Sunday, April 27, 2008

PRODIGAL SON By Dave Kelly 08

I'm sure you've heard the story about the Prodigal Son. Whether you grew up going to church or not, you've heard the tale of the wayward youth who took his inheritance, left home, and began leading a life of self-gratifying behavior, went broke, returned home, and was welcomed with open arms by his father.

Now, if you've read the story carefully, you'll recognize a third character in the story: the older son. This son stuck by the father through thick and thin. He worked the farm with everyone else just as he was supposed to, and never turned his back on good ol' Dad.

Without tooting my own horn too much, I'll admit that I've been a Christian my whole life, and a pretty good kid at that. But that's not to say I haven't sinned. I've told a few lies. Okay. I've told a lot of them. I've lost my temper. I've neglected to treat other people with the dignity and respect that are befitting the image of God. But when you compare that to being a Christian my whole life, it never seemed like anything. I empathized with that older brother! It wasn't fair! He was obedient his whole life, and he got no extra reward for it. For years, this never made any sense, and I struggled with the story because of it. Then I had a professor explain this to me:

The idea of Grace made me uncomfortable.

I know. It sounds really stupid. But it's true. You see, we understand justice. We grow up being taught justice. But grace? Grace changes everything.

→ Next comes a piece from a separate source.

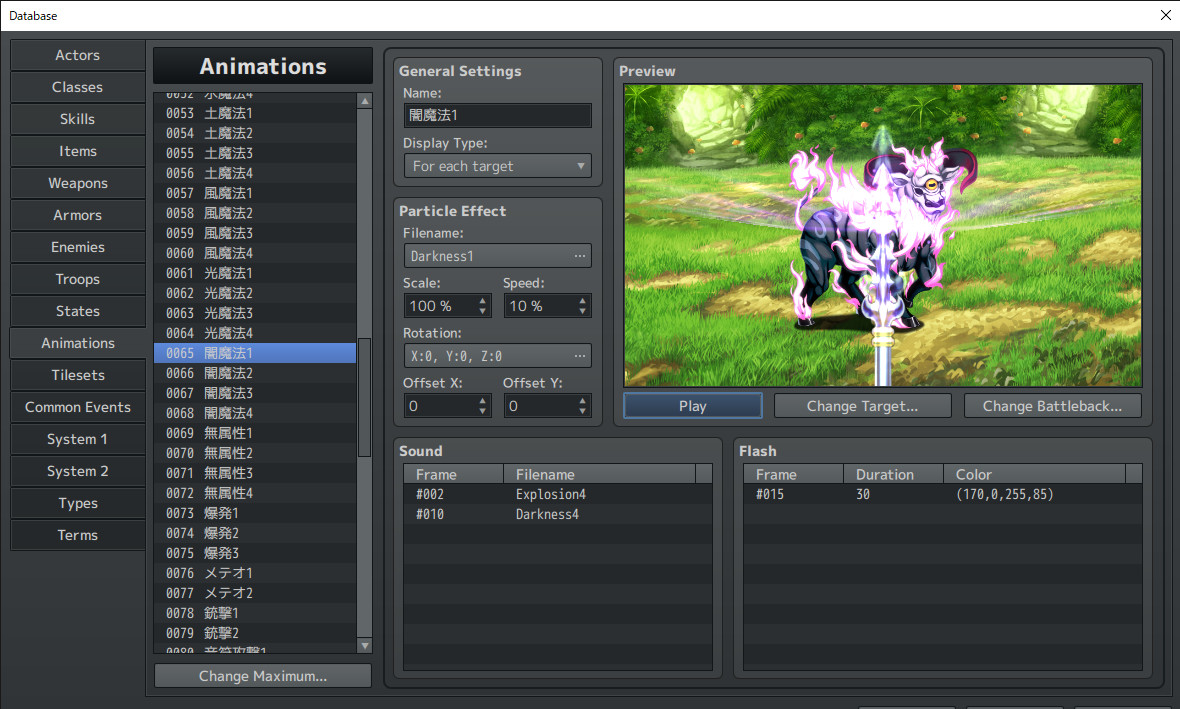
Task: Play the animation preview
Action: [692, 405]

Grace, to our human understanding, makes absolutely no sense whatsoever. We like knowing that we are going to be forgiven for all the mistakes we've made and will make. It's the fact that God forgives everyone else too that makes us uncomfortable.

They hurt us. They need to be punished for it, and God is just going to forgive them for it?

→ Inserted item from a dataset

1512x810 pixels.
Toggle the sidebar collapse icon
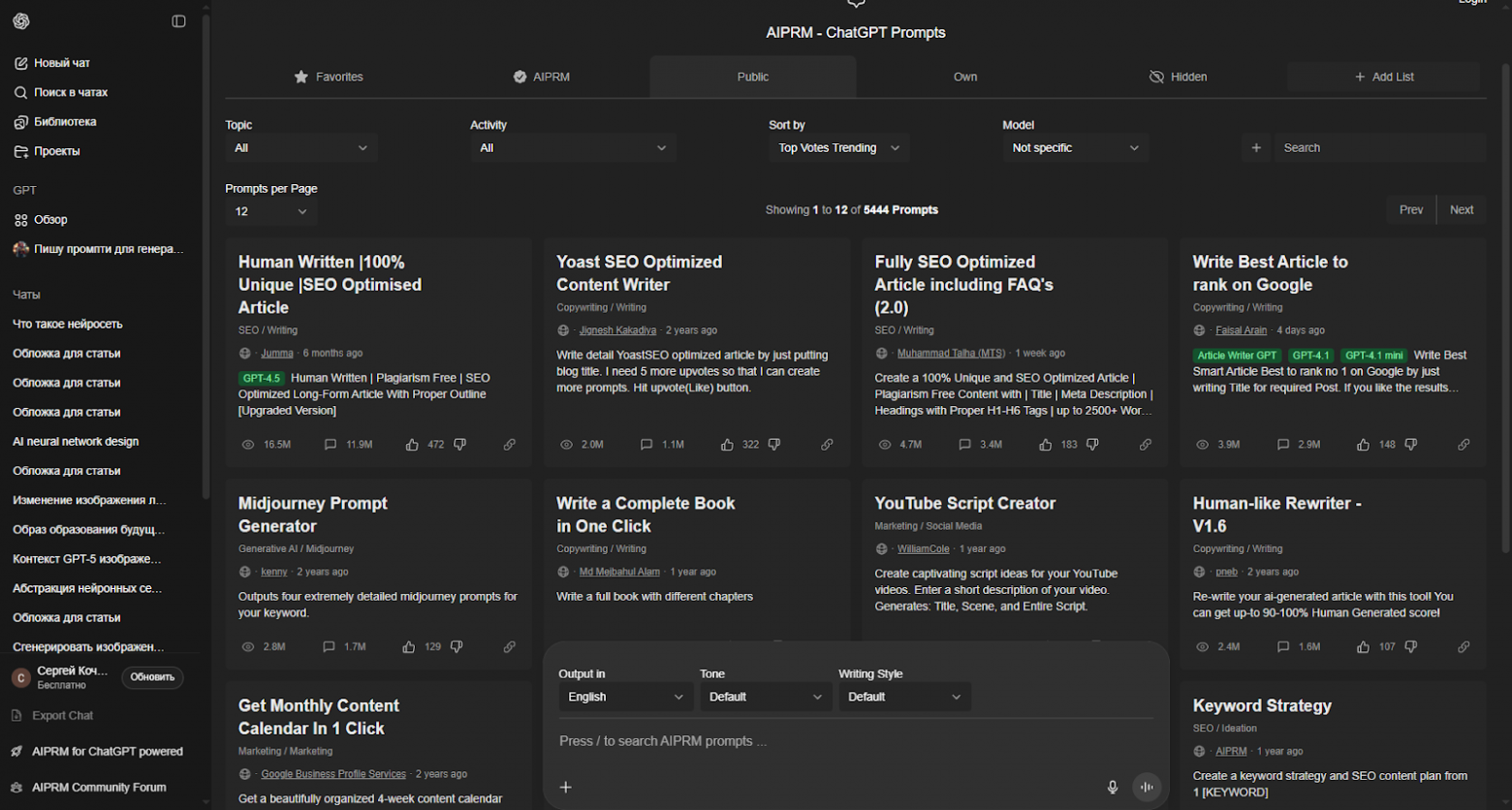tap(178, 21)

It wasn't until college that I realized an important truth: even though I thought I was

the older son, I wasn’t. Nobody's the older son. We're all the Prodigal Son, and to consider ourselves any different is utter foolishness and arrogance on our part. To assume that our depravity does not run as deep because we sit in a pew on Sunday or sing a few praise and worship songs at a youth rally on Friday night is wrong. Thinking this way underestimates the twistedness and corruption of sin, and underestimating sin sells short the redemptive nature and miracle that is the Death and Resurrection of Christ. Have you ever thought about how evil sin is? Sin is so evil and so powerful, it took death on a cross by God himself in order to purify us and make us holy so that we could spend eternity with him.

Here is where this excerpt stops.